からだ中で美味しさを感じるような満足感を表現している言葉です。
さて、これ、五臓五腑じゃないんでしょうか?
これまでさまざまなものが五行に振り分けられるとしてきましたが、この六腑って、何?
その6番目の腑が「三焦」というものになります。
もともとは5つでしたが、からだの生理・病理を考えていく上でこの三焦というものが必要になってきたために、概念として追加されました。
三焦は働きはあるけど実体はないとされています。
(三焦と対になる臓で「心包」というのもあるのですが、ここでは割愛します。)
三焦とは、上焦・中焦・下焦の3つをまとめていったものです。
からだの胴体部分を横に3つに分け、それぞれの場所で行われる一連の働きをいいます。
上焦とは
横隔膜から上の機能になります。
上焦には肺と心臓があり、肺は気と津液を、心は血を全身に巡らせ、からだの各所を潤し、滋養し、熱を送る働きをします。
中焦とは
横隔膜とへその間の部分の機能をいいます。
中焦には肝と脾があり、取り込まれた飲食物を消化・吸収(受納・腐熟・和降)して気血津液を取り出し、それを上焦に送ります。
下焦とは
気血津液を取り出して残ったかす(糟粕)から水分を取り出して膀胱に送ったり、全身に散布して余った水分を腎に送ります。

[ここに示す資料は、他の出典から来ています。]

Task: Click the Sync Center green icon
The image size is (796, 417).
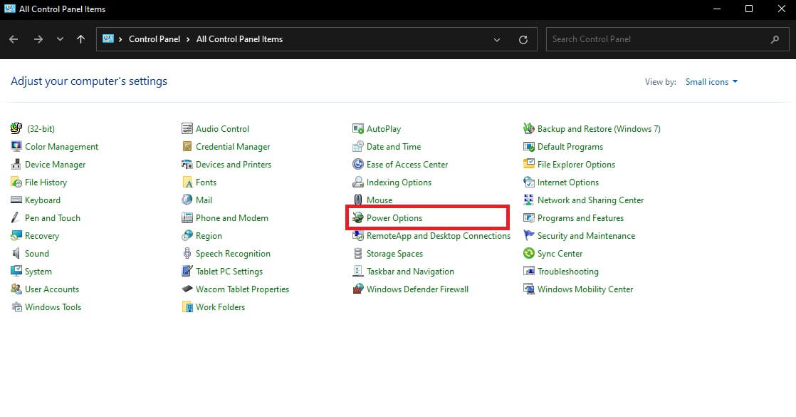Action: pyautogui.click(x=529, y=254)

食べ物を消化吸収→気血津液を得て全身に送る→余った水分を回収、再生か排出にまわす。というこの一連の作用をサポートするのが三焦の働きです。
肝・心・脾・肺・腎の五臓が会社の各部署だとすると、三焦は横のつながり的なものといえます。
三焦のこの「焦げる」という漢字が使われているように、三焦の働きのひとつは熱=力に関係しています。
気血津液というエネルギーを産み出す力、それらを全身に巡らせる力、必要な水分を回収し、不要なものを排出する力をもって働いています。
一方で水分代謝全般にも関わっています。
からだ全体の熱や水分の偏りがあって、それで不調が生じている場合は、三焦を治療するとよいということになります。
三焦の概念はイメージする形がないのでとらえにくいですが、からだの生理や病理を理解するのに役立ちます。
例えば、からだに余分な熱がなんらかの原因で発生した場合、熱は上昇する性質があるので、上焦にたまります。
そうすると、心や肺の不調、つまり動悸や狭心症、咳や喘息、鼻の方に上がれば鼻づまり、副鼻腔炎につながります。
中焦がうまく働かない場合、十分な栄養が取り込めないので、全身に影響が出ます。つまりだるさ、疲れなどです。もちろん胃腸の不調全般に関わります。
下焦は水分代謝を行っていますので、冷えやすい。膀胱や子宮、卵巣の不調を引き起こします。
五臓と合わせて三焦をうまく使えると、治療も幅が広がると考えています。